Records for this task –
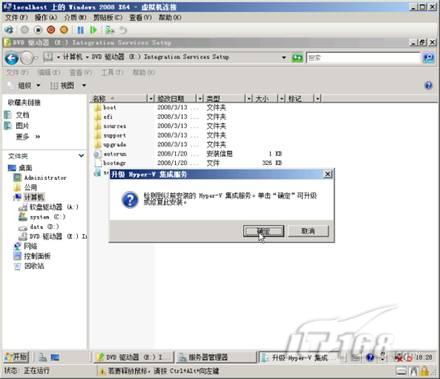Select system (C:) drive in tree
Screen dimensions: 440x379
click(42, 217)
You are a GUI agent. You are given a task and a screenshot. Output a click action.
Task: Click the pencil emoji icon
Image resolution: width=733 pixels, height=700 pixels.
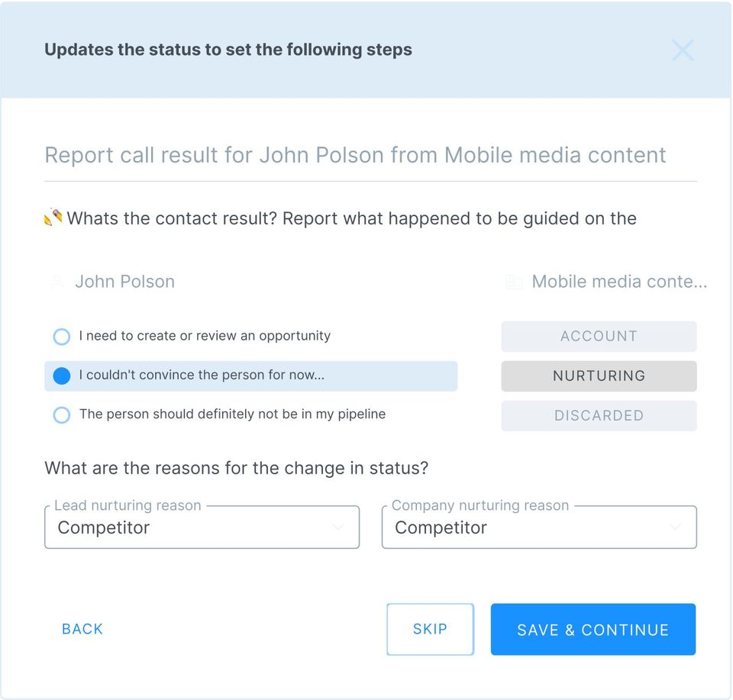[53, 218]
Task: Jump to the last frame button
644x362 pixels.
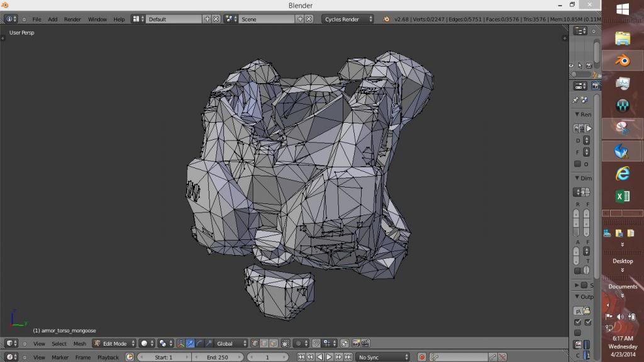Action: 348,357
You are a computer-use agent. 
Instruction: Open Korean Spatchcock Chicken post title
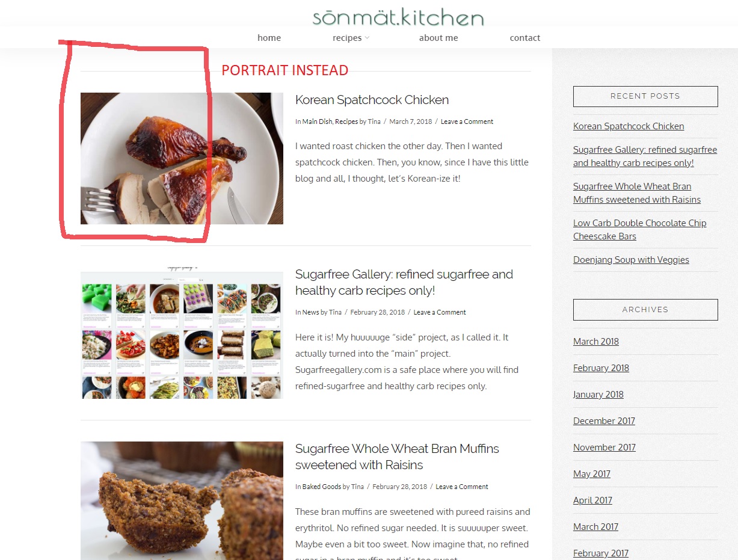pos(372,100)
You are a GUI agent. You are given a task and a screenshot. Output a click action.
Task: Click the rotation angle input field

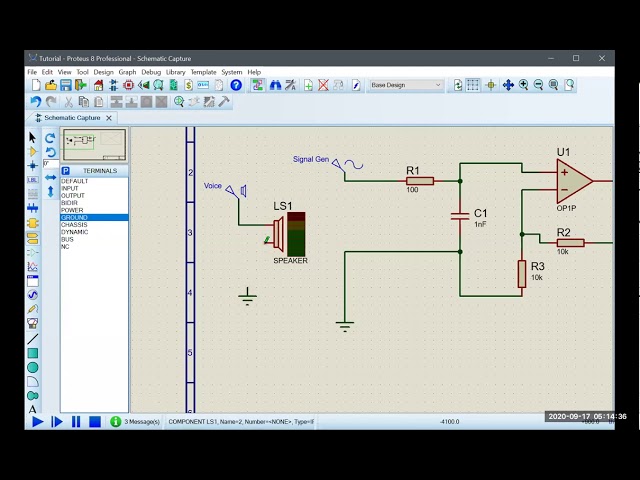click(51, 164)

Problem details –
Only the lines from the one containing "Task: Click the pencil emoji icon" through the last line of the entries, both included, should be repeated exactly, and the pictures should be left out.

Written answer –
Task: Click the pencil emoji icon
Image resolution: width=733 pixels, height=700 pixels.
[53, 218]
Task: Jump to the last frame button
644x362 pixels.
Action: 348,357
You are a computer-use agent. 
Instruction: Open Korean Spatchcock Chicken post title
pos(372,100)
You are a GUI agent. You are given a task and a screenshot. Output a click action.
Task: Click the rotation angle input field

click(51, 164)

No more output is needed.